Entries shown
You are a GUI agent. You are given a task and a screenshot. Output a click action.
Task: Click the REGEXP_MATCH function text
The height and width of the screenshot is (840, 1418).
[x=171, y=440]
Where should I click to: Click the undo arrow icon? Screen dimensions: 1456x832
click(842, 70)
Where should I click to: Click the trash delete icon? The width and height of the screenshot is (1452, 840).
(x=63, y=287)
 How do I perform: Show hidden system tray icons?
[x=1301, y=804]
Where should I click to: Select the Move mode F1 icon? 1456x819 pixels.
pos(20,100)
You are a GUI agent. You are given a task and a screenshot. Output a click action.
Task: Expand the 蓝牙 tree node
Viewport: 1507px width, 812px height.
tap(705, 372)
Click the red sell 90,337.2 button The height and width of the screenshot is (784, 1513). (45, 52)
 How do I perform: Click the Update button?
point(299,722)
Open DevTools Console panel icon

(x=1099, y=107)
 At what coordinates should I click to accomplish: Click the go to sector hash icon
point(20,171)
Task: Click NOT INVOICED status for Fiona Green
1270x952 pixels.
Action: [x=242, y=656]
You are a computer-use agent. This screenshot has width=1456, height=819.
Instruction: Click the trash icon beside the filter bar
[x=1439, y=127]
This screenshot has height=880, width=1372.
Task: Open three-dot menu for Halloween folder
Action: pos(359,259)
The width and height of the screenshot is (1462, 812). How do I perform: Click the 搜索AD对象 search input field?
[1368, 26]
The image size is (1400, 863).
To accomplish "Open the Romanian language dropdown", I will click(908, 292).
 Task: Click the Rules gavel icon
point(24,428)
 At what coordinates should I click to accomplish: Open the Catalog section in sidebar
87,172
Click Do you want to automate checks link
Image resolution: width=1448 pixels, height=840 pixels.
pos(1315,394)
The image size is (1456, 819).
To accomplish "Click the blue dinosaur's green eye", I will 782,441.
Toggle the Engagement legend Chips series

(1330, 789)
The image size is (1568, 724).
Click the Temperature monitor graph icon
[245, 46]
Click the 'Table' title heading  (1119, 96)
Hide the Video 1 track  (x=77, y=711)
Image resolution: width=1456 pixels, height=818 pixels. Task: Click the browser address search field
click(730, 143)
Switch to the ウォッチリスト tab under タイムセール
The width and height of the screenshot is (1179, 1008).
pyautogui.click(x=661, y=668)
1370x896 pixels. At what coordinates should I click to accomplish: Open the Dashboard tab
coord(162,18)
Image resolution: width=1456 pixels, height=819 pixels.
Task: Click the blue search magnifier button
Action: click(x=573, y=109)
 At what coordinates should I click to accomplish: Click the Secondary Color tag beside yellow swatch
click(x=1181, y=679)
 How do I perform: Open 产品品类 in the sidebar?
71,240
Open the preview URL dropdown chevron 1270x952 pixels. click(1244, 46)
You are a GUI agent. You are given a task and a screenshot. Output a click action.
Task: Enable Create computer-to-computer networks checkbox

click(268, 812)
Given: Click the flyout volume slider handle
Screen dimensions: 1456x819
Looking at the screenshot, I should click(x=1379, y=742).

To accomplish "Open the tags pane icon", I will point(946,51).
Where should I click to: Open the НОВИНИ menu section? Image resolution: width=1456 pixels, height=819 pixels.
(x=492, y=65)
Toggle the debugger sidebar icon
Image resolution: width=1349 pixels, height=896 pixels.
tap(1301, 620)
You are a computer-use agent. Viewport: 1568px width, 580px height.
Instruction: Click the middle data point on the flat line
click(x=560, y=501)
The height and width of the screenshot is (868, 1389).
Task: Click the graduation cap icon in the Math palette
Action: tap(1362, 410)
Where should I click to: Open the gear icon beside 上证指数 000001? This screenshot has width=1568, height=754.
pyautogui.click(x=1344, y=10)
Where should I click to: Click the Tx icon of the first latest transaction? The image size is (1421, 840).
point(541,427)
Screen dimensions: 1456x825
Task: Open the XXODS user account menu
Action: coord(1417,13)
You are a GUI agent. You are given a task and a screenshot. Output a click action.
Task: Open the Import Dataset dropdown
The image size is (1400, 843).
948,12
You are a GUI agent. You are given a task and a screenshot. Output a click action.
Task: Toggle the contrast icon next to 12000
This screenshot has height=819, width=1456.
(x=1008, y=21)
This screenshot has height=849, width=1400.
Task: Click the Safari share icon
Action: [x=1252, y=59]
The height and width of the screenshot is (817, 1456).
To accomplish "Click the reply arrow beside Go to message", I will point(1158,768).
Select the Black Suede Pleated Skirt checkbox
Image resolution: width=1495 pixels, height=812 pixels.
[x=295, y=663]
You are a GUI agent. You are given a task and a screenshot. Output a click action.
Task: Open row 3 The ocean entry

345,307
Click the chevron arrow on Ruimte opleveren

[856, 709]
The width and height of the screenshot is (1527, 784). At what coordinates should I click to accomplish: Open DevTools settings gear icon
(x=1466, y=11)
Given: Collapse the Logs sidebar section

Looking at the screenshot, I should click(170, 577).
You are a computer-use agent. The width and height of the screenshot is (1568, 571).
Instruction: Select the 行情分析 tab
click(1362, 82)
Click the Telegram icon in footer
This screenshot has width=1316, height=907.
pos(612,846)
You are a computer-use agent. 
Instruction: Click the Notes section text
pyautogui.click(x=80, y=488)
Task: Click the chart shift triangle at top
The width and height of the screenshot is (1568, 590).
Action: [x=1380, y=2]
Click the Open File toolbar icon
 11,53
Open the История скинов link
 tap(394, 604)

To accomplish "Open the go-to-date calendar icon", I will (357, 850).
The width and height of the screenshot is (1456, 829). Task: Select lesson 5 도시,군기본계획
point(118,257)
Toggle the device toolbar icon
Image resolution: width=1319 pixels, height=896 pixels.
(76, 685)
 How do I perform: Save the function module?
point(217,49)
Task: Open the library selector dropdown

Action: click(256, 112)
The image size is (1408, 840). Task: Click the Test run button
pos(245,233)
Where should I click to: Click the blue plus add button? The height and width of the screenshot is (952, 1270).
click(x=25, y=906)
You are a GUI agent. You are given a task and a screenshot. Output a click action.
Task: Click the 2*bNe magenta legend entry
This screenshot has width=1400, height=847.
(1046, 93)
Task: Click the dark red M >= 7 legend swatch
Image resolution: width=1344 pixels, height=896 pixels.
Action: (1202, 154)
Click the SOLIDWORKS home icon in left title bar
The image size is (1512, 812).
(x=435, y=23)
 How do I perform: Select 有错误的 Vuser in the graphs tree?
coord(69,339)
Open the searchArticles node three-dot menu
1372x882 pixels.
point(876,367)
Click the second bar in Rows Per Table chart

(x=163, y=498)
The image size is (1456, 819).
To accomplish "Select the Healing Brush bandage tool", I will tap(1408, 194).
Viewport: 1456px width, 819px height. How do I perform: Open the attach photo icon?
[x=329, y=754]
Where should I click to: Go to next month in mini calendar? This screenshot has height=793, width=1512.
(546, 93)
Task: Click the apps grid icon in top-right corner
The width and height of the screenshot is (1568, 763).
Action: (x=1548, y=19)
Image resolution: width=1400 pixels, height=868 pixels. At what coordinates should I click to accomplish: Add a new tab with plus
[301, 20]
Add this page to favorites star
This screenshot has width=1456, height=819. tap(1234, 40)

Directions
How many lines of the entries above hold the string "title"? Reply with the number alone.

Written response
2